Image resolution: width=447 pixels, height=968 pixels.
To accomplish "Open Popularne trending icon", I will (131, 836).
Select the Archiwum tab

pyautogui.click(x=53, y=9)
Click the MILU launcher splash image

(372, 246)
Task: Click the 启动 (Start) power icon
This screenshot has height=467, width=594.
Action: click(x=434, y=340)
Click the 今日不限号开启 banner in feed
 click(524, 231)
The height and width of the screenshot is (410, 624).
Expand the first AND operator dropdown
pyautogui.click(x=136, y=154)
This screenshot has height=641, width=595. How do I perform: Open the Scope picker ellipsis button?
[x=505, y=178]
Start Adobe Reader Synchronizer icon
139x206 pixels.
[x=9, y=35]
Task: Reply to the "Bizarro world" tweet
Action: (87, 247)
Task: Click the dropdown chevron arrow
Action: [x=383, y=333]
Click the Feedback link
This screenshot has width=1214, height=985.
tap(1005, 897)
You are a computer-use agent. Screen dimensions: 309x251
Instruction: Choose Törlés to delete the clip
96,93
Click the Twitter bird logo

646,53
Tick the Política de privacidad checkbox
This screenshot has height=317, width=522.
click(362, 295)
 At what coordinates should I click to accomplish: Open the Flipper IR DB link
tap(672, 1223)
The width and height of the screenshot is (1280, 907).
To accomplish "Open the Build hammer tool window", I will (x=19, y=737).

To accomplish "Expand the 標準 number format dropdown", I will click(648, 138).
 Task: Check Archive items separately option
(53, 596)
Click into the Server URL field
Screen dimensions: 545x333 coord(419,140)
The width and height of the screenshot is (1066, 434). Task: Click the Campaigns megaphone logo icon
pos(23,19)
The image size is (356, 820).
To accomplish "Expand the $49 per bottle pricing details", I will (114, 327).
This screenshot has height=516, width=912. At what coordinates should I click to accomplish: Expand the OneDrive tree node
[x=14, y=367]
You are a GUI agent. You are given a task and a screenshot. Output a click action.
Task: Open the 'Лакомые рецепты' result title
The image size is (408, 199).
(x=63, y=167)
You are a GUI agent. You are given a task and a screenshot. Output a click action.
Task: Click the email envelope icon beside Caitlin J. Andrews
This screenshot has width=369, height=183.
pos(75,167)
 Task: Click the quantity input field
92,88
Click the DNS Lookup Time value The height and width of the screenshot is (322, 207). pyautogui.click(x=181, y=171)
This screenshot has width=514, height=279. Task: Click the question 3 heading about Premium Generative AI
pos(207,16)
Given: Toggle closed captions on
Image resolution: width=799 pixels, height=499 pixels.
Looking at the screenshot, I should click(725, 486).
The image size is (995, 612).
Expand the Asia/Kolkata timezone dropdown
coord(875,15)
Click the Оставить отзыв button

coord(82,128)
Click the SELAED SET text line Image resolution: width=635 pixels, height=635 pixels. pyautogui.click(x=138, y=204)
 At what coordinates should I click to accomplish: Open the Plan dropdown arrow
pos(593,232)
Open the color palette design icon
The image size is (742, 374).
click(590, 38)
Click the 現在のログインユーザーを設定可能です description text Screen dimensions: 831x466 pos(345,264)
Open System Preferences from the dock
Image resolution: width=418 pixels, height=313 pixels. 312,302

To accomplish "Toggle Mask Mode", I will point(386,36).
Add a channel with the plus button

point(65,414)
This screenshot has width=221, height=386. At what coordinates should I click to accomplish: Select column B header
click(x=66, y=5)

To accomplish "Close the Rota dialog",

=====

__WHAT YOU NEED TO DO__.
Could you return all lines from the records that include the word "text"?

__RESPONSE TO THIS TASK__.
Click the SELAED SET text line Image resolution: width=635 pixels, height=635 pixels. pyautogui.click(x=138, y=204)
Click the 現在のログインユーザーを設定可能です description text Screen dimensions: 831x466 pos(345,264)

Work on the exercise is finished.